2007年11月4日日曜日

本が売れない

  いま出版業界は危機状態にあるという。年間5億冊も出荷しながら、その38%は返本されるらしい。その一方で種類は増えているので、一題目あたりの冊数は少なくなっている。そのため量産効果が出ないので、コストアップにもつながる。かくして多くの出版業者は赤字経営を余儀なくされている。このままでは日本の文化は衰退してしまう。何故このように本離れが進んでしまったのか。大いに気になるので、その原因を考えてみた。
  第一は、本来は主要な顧客であった若い読者の本離れが進んでいる.その一方で彼らの情報源は、もっぱらテレビに偏っている。
  第二は内容の斬新性がなくなっている。たとえば私の専門は経営管理だが、この十年来、魅力的なコンセプトや革新的なテクノロジーにお目にかかったことがない。目立つのは内容の薄いトピックスばかりだ。最近では企業買収や三角合併の解説書が多かったが、それもITがらみと同じように、今では下火になっている。原因の一つは、出版人がサラリーマン化して出版という仕事に情熱を失ったからではないだろうか。新しい著者やテーマを発掘しようという気迫がない。
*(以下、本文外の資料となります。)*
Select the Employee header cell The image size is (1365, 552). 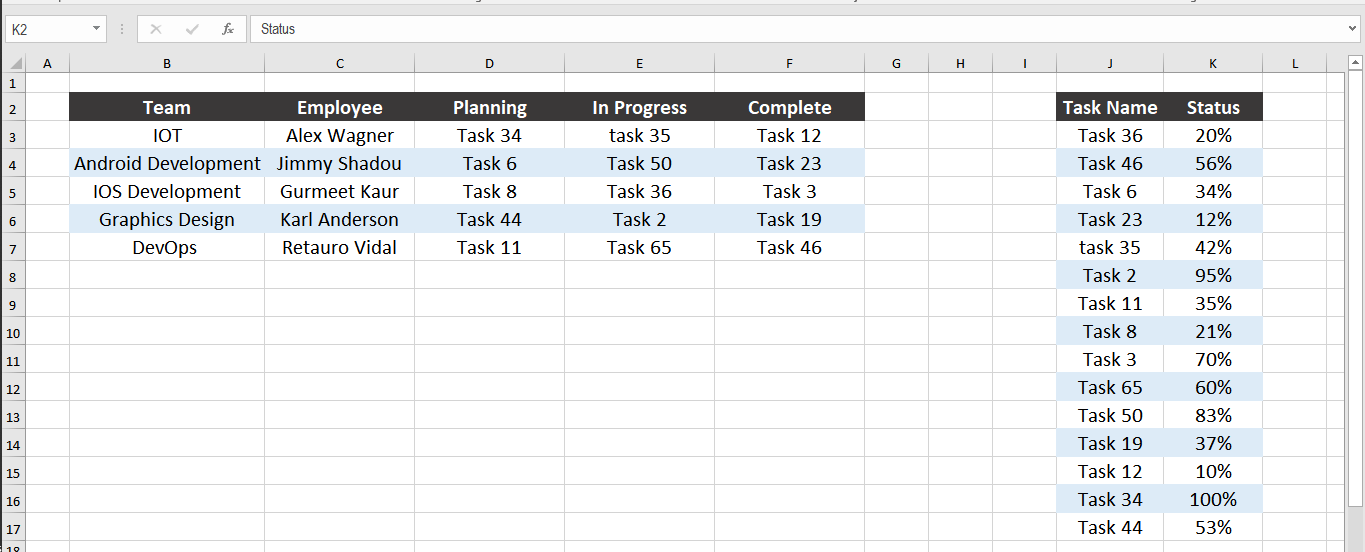point(340,108)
ちょっとでも売れ行きのよい本を見ると、すぐそれを真似て同じような企画をする。リスクを恐れるあまり、柳の下で二匹目の泥鰌をねらうだけだ。
  第三は日本の社会全体が、一種の弛緩ともいうべき精神状態になっている。たとえば中高年といわれる世代には、いわゆる燃え尽き症候群の気分が横溢している。また若者たちは一種のペシミズムに冒されている。このような時代環境のもとでは、知的好奇心が高まるはずがない。読書の原動力は知的好奇心だが、その知的好奇心は読書によっていっそう加速される。この好循環が失われてしまったのだ。